MEMORY AND ATTENTION TRAINING CENTER
NOTICE OF PRIVACY PRACTICES
Effective Date: 2/16/2004
THIS NOTICE DESCRIBES HOW MEDICAL INFORMATION ABOUT
YOU MAY BE USED AND DISCLOSED AND HOW YOU CAN GET ACCESS TO THIS
INFORMATION. PLEASE REVIEW IT CAREFULLY.
You are receiving health care at a facility that is part of Munson Healthcare. The Memory and Attention Training Center is required by law to maintain the privacy of
individually identifiable patient health information (this information
is "protected health information" and is referred to
herein as "PHI"). We are also required to provide patients
with a Notice of Privacy Practices regarding PHI. We are required
to post this Notice in a prominent place within our facility.
We will only use or disclose your PHI as permitted or required
by applicable state law. This Notice applies to your PHI in our
possession including the medical records generated by us.
We understand that your health information
is highly personal, and we are committed to safeguarding your
privacy. Please read this Notice of Privacy Practices thoroughly.
It describes how we will use and disclose your PHI.
This Notice applies to the delivery of health care
by the Memory and Attention Training Center. This Notice also applies to the utilization
review and quality assessment activities of Munson Healthcare
and the Memory and Attention Training Center as a member of Munson Healthcare.
I. Permitted Use or Disclosure
A. Treatment: The Memory and Attention Training Center will use and
disclose your PHI in the provision and coordination of health
care to carry out treatment functions.
The Memory and Attention Training Center will disclose all or any portion
of your patient medical record information to your consulting
physician(s), nurses, pharmacists, technicians, medical students
and other health care providers who have a legitimate need for
such information in your care and continued treatment.
Different departments will share medical information
about you in order to coordinate specific services, such as lab
work, x-rays and prescriptions.
The Memory and Attention Training Center also will disclose your medical information
to people or entities outside The Memory and Attention Training Center who will be involved
in your medical care after you leave The Memory and Attention Training Center, such as other
care providers who will provide services that are part of your
care.
We will share certain information such as your name,
address, employment, insurance carrier, emergency contact information
and appointment scheduling information in an effort to coordinate
your treatment with us and with other health care providers.

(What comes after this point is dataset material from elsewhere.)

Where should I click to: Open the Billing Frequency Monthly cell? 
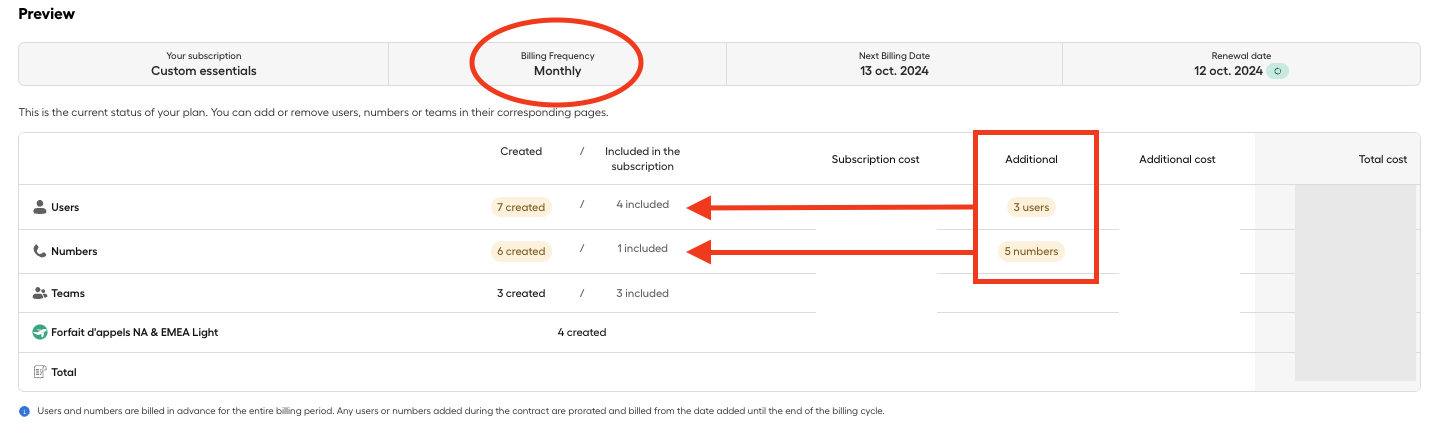tap(557, 64)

The Memory and Attention Training Center will use and disclose your PHI to
inform you of, or recommend possible treatment options or alternatives
that will be of interest to you.
The Memory and Attention Training Center will use and disclose PHI to contact
you as a reminder that you have an appointment for medical care
at this facility.
If you are an inmate of a correctional institution or under the
custody of a law enforcement officer, the Memory and Attention Training Center will disclose
your PHI to the correctional institution or law enforcement official.
B. Payment: The Memory and Attention Training Center will disclose
PHI about you for the purposes of determining coverage, eligibility,
funding, billing, claims management, medical data processing,
stop loss/reinsurance and reimbursement.
The medical information will be disclosed to an
insurance company, third party payer, third party administrator,
health plan or other health care provider (or their duly authorized
representatives) involved in the payment of your medical bill
and will include copies or excerpts of your medical records which
are necessary for payment of your account. It will also include
sharing the necessary information to obtain pre-approval for payment
for treatment from your health plan.
We will disclose PHI to collection agencies and
other subcontractors engaged in obtaining payment for care.

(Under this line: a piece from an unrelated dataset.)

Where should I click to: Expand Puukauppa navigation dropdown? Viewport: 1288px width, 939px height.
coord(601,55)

C. Health Care Operations: The Memory and Attention Training Center
will use and disclose your PHI during routine health care operations
including quality review, utilization review, medical review,
internal auditing, accreditation, certification, licensing or
credentialing activities of the Memory and Attention Training Center, and for educational
purposes.
For instance, the Memory and Attention Training Center will need to share
your demographic information, diagnosis, treatment plan and health
status for population based activities relating to improving health
or reducing health care costs, protocol development, case management
and care coordination, and contacting health care providers and
patients with information about treatment alternatives, in order
for us to operate our business in an efficient, safe and legal
manner.
We may also use and disclose your PHI to support
the sale, transfer, or other corporate restructuring of Munson
Healthcare's assets.
D. Other Uses and Disclosures: As part of
treatment, payment and health care operations, we may also use
your PHI for the following purposes:
Medical Research: We may disclose your PHI
without your Authorization to medical researchers who request
it for approved medical research projects; however, with very
limited exceptions such disclosures must be cleared through a
special approval process before any PHI is disclosed to the researchers.

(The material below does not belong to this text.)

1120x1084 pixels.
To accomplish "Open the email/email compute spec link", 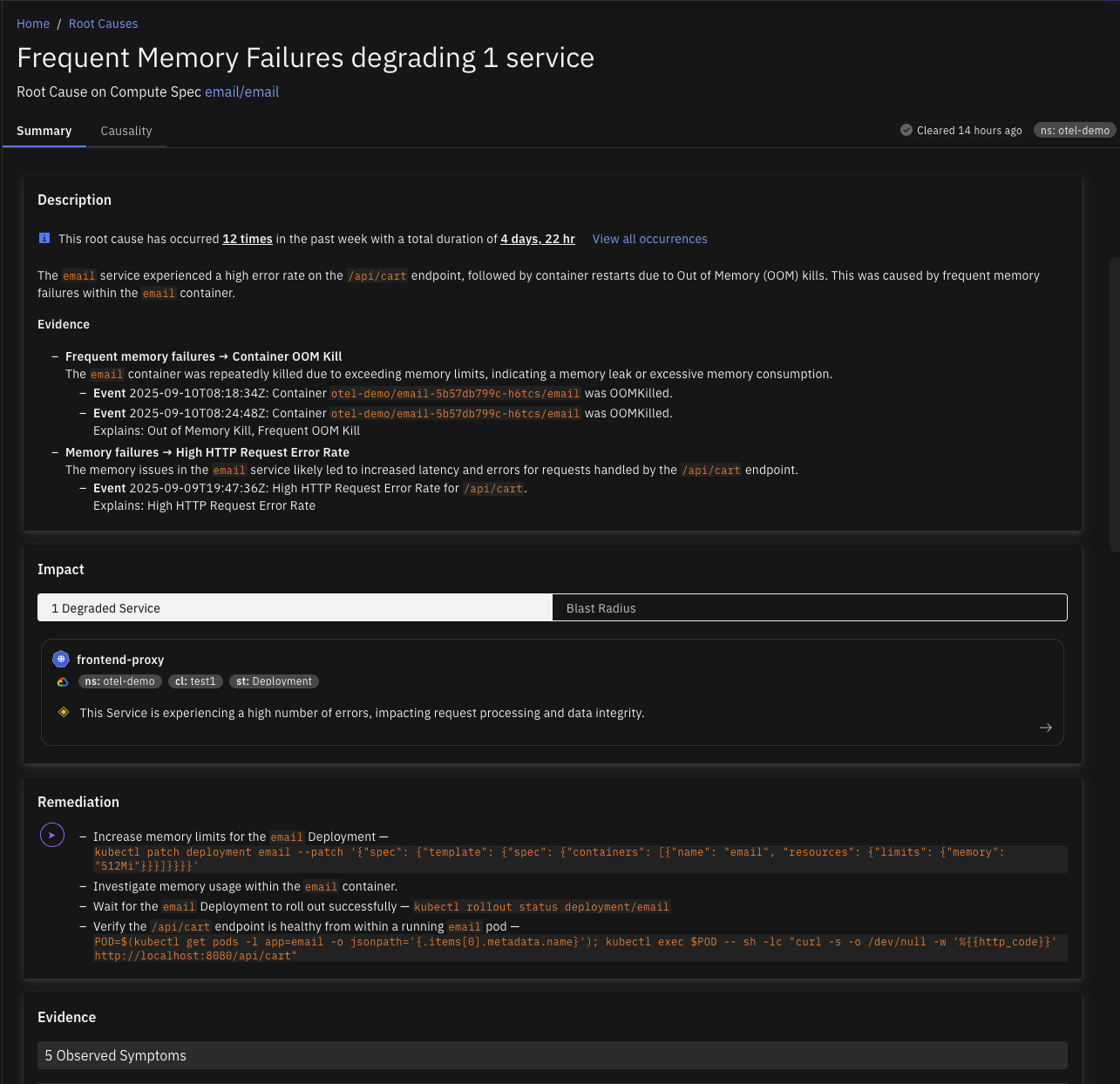I will pos(241,91).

Researchers will be required to safeguard the PHI they receive.
Information and Health Promotion Activities:
The Memory and Attention Training Center will use and disclose some of your PHI for certain
health promotion activities. For example, your name and address
will be used to send you newsletters or general communications
and to track your continued recovery after discharge.
E. More Stringent State and Federal Laws:
The State law of Michigan is more stringent than HIPAA in several
areas. State law is more stringent when the individual is entitled
to greater access to records than under HIPAA and when under state
law the records are more protected from disclosure than under
HIPAA. Certain federal laws also are more stringent than HIPAA.
The Memory and Attention Training Center will continue to abide by these more stringent
state and federal laws. The federal laws include applicable internet
privacy laws, such as the Children's Online Privacy Protection
Act and the federal laws and regulations governing the confidentiality
of health information regarding substance abuse treatment.
II. Permitted Use or Disclosure with an Opportunity
for You to Agree or Object
A. Family/Friends: With your written permission,
the Memory and Attention Training Center will disclose PHI about you to a friend or family
member who is involved in your medical care. We will also give
information to someone who helps you pay for your care. In addition,
we will disclose PHI about you to an agency assisting in a disaster
relief effort so that your family can be notified about your condition,
status and location. You have a right to request that your PHI
not be shared with some or all of your family or friends.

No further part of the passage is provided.